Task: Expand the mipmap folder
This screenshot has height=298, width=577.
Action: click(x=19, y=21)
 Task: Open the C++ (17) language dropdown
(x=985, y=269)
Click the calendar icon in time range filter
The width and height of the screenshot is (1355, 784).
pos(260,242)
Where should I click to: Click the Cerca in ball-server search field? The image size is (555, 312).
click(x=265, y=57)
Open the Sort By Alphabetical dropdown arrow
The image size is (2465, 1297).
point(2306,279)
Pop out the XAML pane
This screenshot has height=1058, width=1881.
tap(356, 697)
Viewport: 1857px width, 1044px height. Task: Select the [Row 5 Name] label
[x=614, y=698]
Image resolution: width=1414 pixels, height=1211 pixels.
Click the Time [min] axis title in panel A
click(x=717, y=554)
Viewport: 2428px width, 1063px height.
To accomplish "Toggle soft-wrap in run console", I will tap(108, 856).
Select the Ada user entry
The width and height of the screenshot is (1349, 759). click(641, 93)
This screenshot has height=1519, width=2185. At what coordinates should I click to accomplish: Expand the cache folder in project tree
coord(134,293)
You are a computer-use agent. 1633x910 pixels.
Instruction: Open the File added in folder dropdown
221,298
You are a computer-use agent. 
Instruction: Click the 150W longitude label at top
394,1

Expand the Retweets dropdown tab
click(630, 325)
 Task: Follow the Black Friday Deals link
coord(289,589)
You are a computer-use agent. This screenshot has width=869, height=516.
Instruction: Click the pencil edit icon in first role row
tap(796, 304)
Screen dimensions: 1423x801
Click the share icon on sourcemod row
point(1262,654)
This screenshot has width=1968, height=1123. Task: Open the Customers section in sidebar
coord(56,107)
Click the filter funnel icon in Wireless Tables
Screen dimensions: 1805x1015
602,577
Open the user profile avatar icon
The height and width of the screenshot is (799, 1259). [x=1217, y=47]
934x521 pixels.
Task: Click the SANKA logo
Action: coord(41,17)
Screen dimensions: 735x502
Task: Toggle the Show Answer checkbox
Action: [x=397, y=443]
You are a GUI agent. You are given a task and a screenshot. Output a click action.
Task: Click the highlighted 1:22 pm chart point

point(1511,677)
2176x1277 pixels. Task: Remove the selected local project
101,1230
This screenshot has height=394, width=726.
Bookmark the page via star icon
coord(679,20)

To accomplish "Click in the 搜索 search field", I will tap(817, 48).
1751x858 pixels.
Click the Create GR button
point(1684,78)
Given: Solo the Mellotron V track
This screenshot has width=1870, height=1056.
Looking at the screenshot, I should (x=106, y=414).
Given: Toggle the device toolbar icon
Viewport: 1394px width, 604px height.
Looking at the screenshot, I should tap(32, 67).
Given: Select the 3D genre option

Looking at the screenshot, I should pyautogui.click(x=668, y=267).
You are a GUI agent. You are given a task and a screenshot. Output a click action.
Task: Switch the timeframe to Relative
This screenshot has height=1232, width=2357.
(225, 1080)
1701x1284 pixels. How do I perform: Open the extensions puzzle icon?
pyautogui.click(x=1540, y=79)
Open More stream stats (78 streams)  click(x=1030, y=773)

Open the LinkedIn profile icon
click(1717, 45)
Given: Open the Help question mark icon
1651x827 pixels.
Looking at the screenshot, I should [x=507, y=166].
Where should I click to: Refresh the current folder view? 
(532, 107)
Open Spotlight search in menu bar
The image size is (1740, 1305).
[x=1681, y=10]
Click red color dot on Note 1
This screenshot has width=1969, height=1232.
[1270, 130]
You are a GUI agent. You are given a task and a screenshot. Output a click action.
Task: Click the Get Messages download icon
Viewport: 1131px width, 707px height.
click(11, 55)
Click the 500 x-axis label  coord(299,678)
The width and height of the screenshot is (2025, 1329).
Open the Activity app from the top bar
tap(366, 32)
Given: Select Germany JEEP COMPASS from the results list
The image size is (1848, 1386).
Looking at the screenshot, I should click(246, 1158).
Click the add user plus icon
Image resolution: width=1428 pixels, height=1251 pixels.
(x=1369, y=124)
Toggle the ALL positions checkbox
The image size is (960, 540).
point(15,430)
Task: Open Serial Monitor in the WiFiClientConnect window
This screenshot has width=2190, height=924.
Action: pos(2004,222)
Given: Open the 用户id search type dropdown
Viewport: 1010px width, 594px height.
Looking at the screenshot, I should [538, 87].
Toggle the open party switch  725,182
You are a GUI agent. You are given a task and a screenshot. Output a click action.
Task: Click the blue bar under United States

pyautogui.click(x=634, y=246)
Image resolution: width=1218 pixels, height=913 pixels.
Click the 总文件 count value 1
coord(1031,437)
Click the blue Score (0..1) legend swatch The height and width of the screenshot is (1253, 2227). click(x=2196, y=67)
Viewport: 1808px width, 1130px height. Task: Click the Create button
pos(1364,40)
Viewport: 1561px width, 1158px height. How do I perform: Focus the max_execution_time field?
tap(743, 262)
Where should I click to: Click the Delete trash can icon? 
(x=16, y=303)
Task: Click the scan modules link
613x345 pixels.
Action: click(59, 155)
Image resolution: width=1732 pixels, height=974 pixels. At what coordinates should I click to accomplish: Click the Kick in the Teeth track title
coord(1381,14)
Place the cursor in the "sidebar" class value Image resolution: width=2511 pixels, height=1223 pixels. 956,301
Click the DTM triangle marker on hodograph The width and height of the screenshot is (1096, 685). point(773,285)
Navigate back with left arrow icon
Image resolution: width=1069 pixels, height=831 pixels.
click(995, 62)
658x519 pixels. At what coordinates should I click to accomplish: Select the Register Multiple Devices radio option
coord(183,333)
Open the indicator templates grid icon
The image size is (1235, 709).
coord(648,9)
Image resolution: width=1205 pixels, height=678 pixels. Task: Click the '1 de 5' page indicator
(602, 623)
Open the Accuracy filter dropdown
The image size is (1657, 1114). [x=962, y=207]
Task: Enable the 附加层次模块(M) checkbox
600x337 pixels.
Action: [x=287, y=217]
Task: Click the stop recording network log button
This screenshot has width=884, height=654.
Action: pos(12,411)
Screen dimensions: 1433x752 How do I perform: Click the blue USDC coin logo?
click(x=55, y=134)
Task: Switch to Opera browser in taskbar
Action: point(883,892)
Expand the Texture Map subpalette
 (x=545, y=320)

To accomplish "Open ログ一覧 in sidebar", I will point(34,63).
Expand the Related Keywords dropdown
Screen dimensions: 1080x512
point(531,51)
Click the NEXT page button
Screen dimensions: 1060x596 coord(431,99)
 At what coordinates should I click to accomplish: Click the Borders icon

Problem to solve:
Would you please return all lines of the data that include the word "computer"?

Task solution:
You are a computer-use agent. 1633x910 pixels.
You are a computer-use agent. 
You are a computer-use agent. This screenshot has width=869, height=516.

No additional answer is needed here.